PROMPT>
Reproduce the material below verbatim, line for line, omitting the pictures from your copy.

○ ○ ○ ○ ○ ○ ○

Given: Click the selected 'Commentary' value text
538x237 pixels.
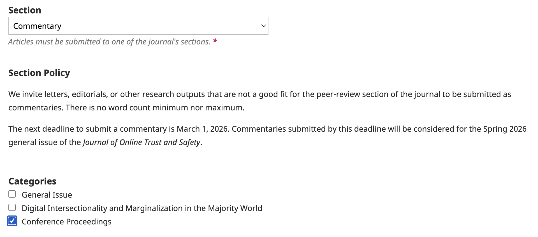Looking at the screenshot, I should 37,26.
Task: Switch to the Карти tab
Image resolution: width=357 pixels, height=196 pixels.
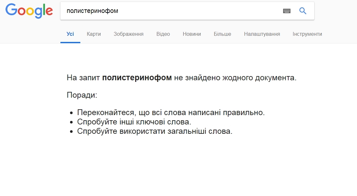Action: [94, 34]
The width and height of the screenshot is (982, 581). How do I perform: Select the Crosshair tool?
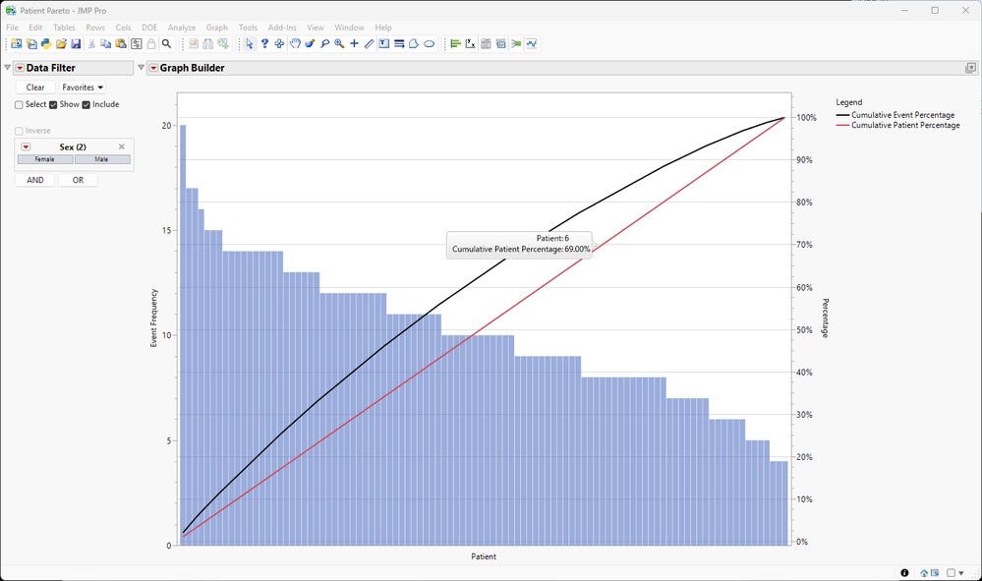coord(354,44)
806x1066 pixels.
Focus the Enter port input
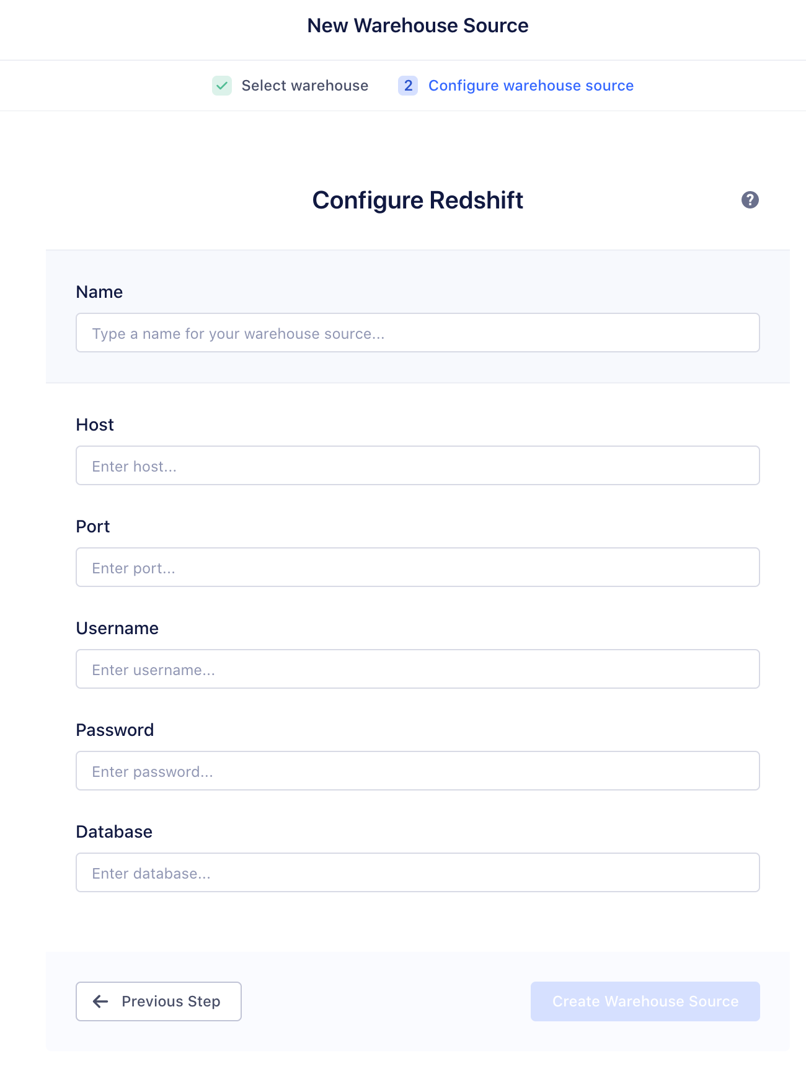point(417,568)
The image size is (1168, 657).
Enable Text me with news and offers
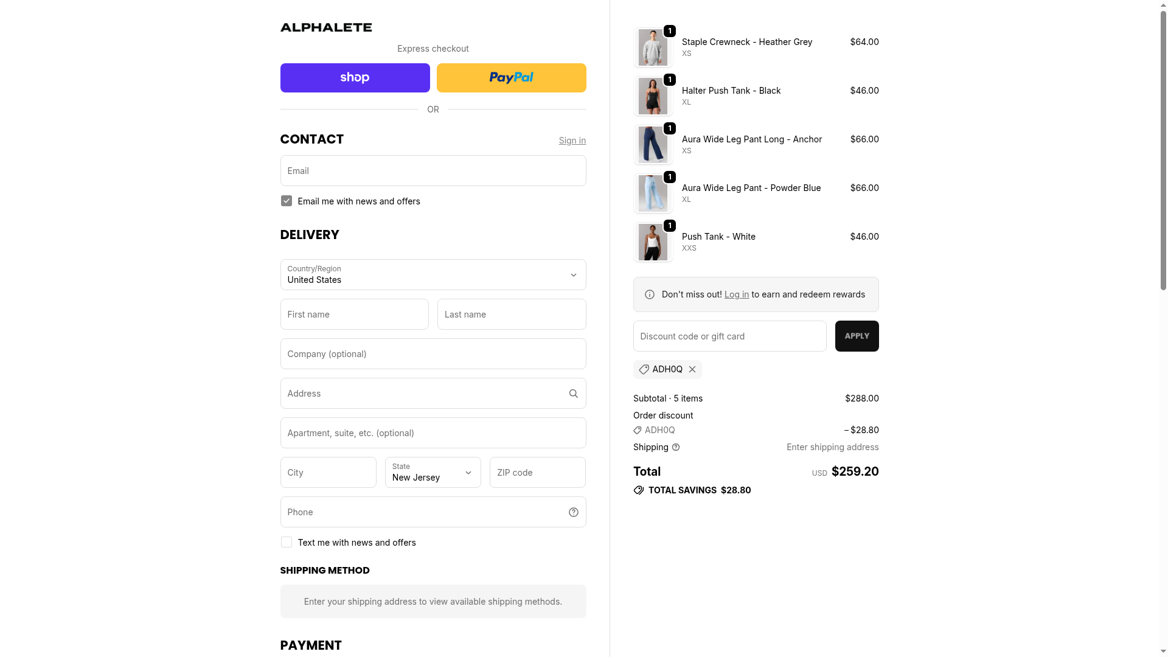pos(287,543)
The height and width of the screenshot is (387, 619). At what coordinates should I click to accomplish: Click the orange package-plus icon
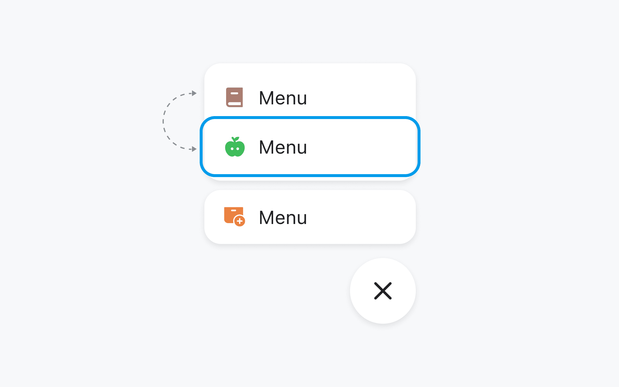[x=234, y=217]
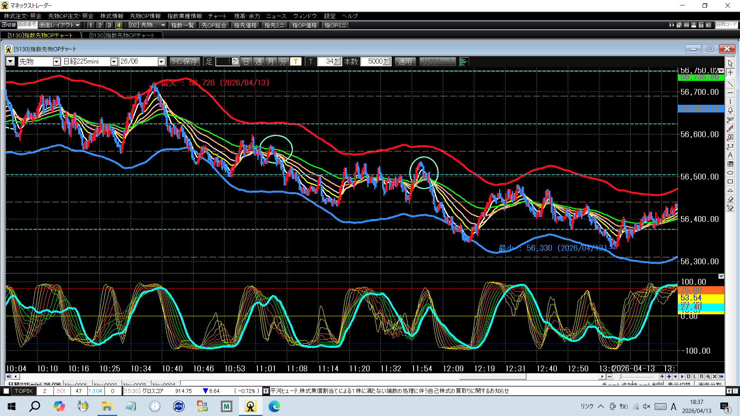Screen dimensions: 740x416
Task: Click the 適用 apply button
Action: pyautogui.click(x=405, y=62)
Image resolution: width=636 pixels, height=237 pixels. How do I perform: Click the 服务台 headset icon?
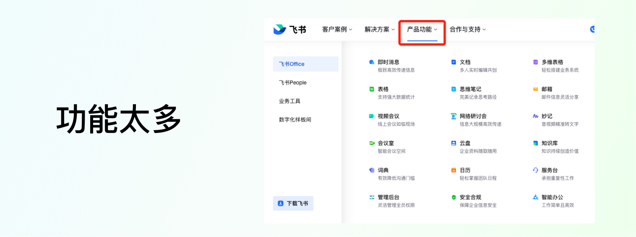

○ ○ ○ ○ ○ ○ ○

EXERCISE SOLUTION>
Given: Click the selected 'Commentary' value text
538x237 pixels.
Looking at the screenshot, I should 37,26.
Task: Switch to the Карти tab
Image resolution: width=357 pixels, height=196 pixels.
Action: [94, 34]
The width and height of the screenshot is (982, 581). How do I perform: Select the Crosshair tool?
coord(354,44)
806x1066 pixels.
Focus the Enter port input
point(417,568)
The image size is (1168, 657).
Enable Text me with news and offers
pos(287,543)
The height and width of the screenshot is (387, 619). At what coordinates should I click to accomplish: Click the orange package-plus icon
[x=234, y=217]
Screen dimensions: 740x416
Task: Click the 適用 apply button
Action: pyautogui.click(x=405, y=62)
Image resolution: width=636 pixels, height=237 pixels. How do I perform: Click the 服务台 headset icon?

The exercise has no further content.